WASHINGTON — Documents pertaining to erosion of the seals joining the segments of solid rocket boosters on the space shuttle were delivered Monday to the presidential commission investigating the disastrous Challenger explosion.
Jesse W. Moore, the National Aeronautics and Space Administration official who heads the shuttle program, brought a 1 1/2-inch thick stack of documents to the commission for a private briefing.
"We're coming to respond to the commission and provide the information they asked for," Moore told reporters before moving quickly into the Old Executive Office Building adjacent to the White House.
Former Secretary of State William P. Rogers, chairman of the 13-member investigative panel, hastily arranged for the presentation after NASA documents raising questions about the quality of seals on the solid rocket boosters were published Sunday in the New York Times.
NASA officials concede that there was concern about evidence of erosion and charring on at least a dozen seals after shuttle flights, but they discount the impression created by one of the quoted memoranda that warnings of potential in-flight catastrophe were being ignored.
The performance of the seals, a combination of heavy synthetic rubber O-rings and flame-resistant putty, has become a focus of concern because their failure could allow extreme heat from the booster's burning rocket fuel to escape out the side of the booster and come into contact with the shuttle's giant external fuel tank--potentially causing an explosion.
A rupture of the Challenger's right-side rocket booster, visible in numerous photographs, is viewed as the most likely starting point in a catastrophic chain of events.

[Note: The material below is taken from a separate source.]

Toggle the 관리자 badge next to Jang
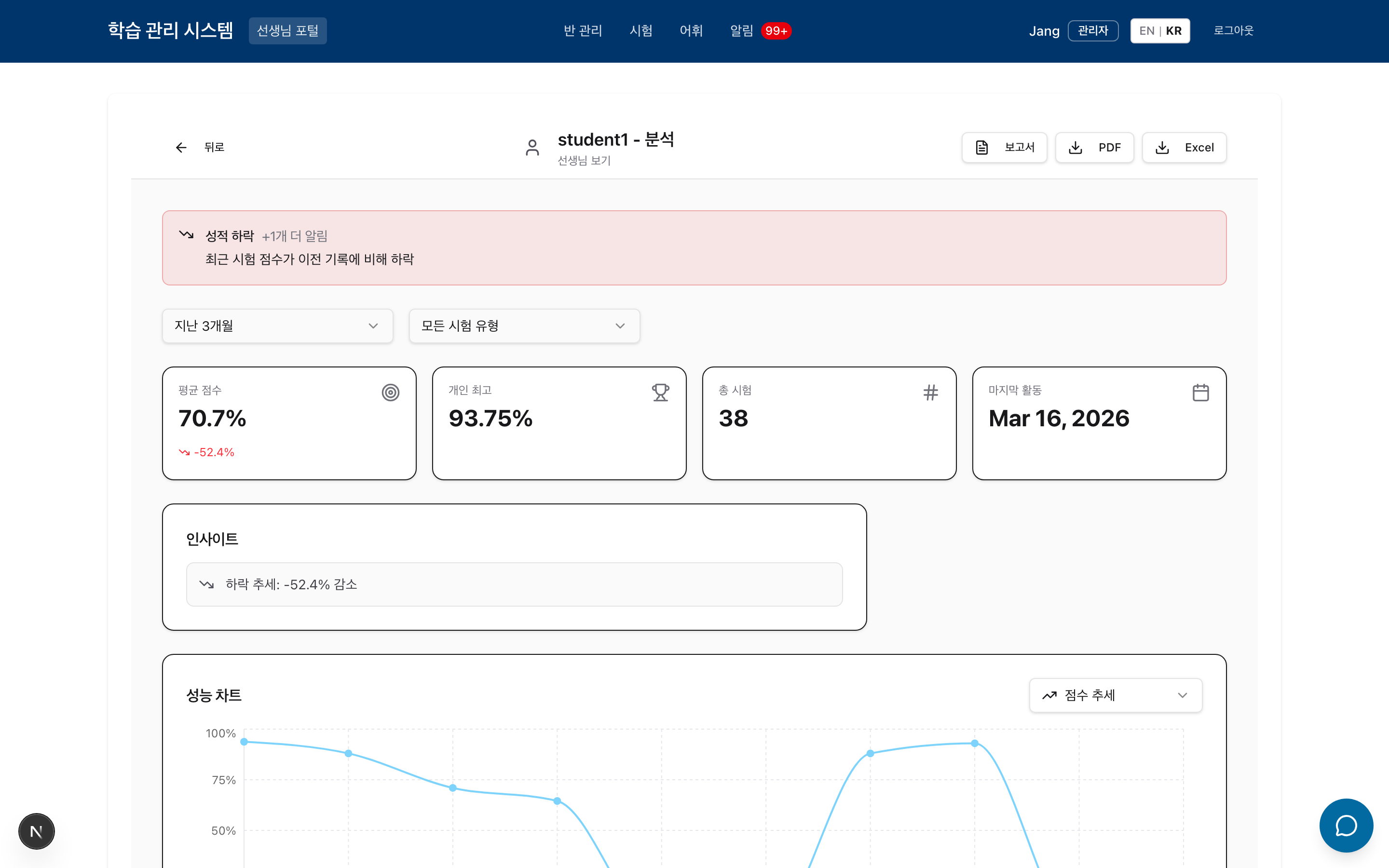 (1093, 30)
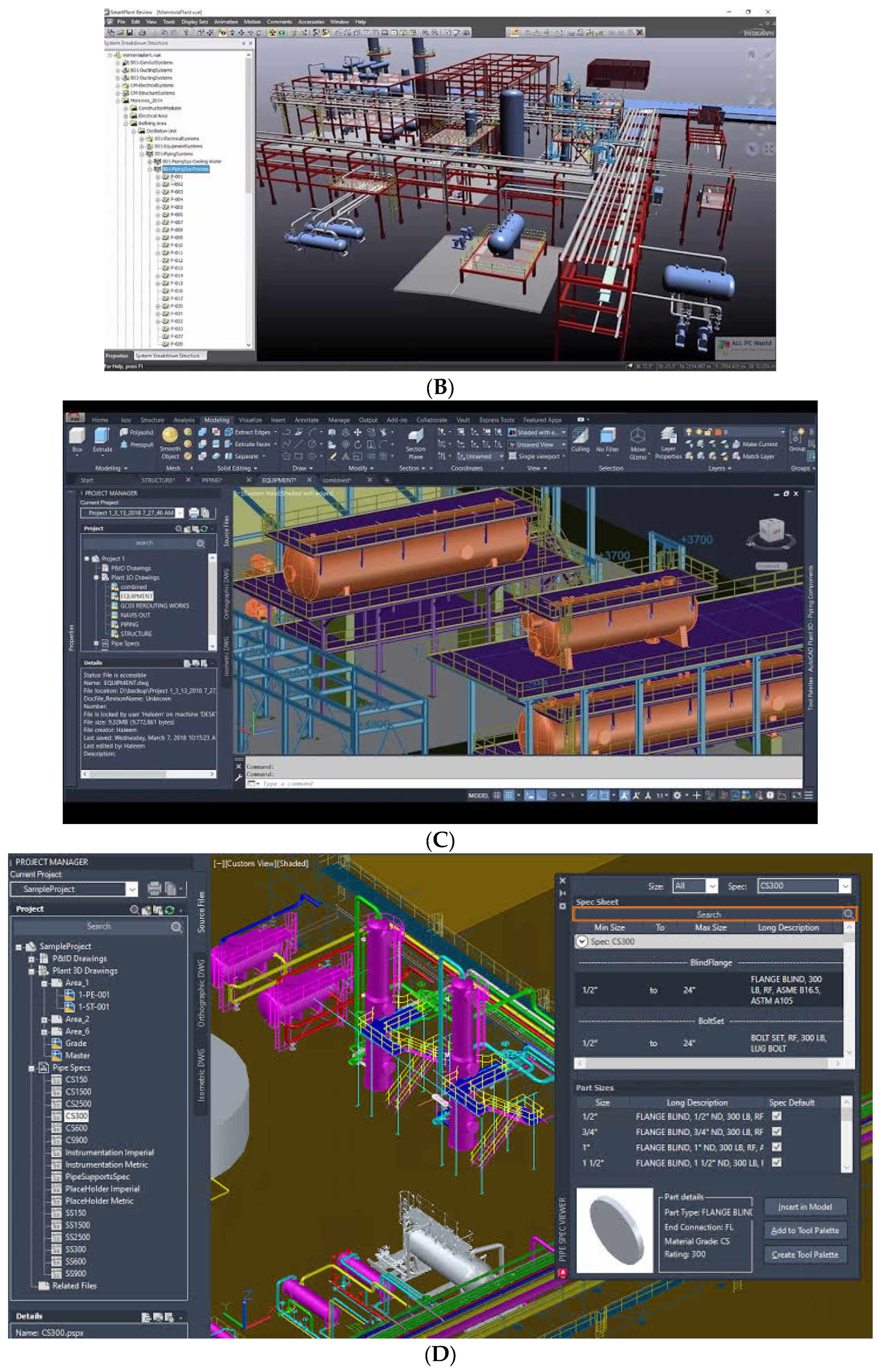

The commission was to hold a public session today, the second since it was formed by President Reagan eight days ago, and NASA officials were preparing to hold a rare briefing for reporters on their internal investigation of the tragedy.
Executive Director Named
Prior to the commission's closed session Monday, Rogers announced the selection of an executive director for the commission. He is Alton G. Keel Jr., who currently is associate director for national security and international affairs in the Office of Management and Budget.
Keel, 43, has a background in aerospace engineering and worked previously for the White Oak Laboratory, the Senate Armed Services Committee and the Air Force.
He told reporters that he intended to build a staff with enough expertise to independently evaluate material gathered by NASA officials. At present, NASA is in a position of investigating itself, as the President's commission must rely on the space agency's interpretation of data.
"Certainly, the commission isn't going to duplicate the work of NASA," Keel said. "We obviously are independent and are going to remain independent, as the President wants. The basic data-gathering is going to have to be done by NASA, but we will do our own analysis and review."
As salvage work aimed at retrieving key segments of the spacecraft from the sea floor pressed on with no reported success, NASA officials formally announced what had been evident since the Challenger explosion. They said that at least the next three scheduled shuttle flights, including missions that were to dispatch probes to Jupiter and the sun, have been officially postponed.
Meanwhile, yet another possible explanation of the Challenger disaster was offered Monday by Aviation Week and Space Technology. The industry magazine, providing no description of sources, said NASA investigators believe that a rupture of the Challenger's right solid rocket made the bottom of the booster pivot out from the external tank. This caused the tip of the rocket to butt the volatile fuel cylinder, and an explosion immediately ensued.
NASA sources said this could well be among avenues pursued by investigators, but they conceded that the question of how the final explosion occurred is in a sense moot: Once the booster developed its rupture, the spacecraft was doomed.
Jim Mizell, a former NASA engineer who now works in the public affairs branch of the Kennedy Space Center in Florida, said that all theories about how the external tank exploded start with a rupture of the adjoining right-side rocket booster.
"There's at least half a dozen scenarios," he said. "I think the ultimate outcome (of any of them) is what you saw (the explosion)."
Staff writer Kim Murphy contributed to this report from the Kennedy Space Center.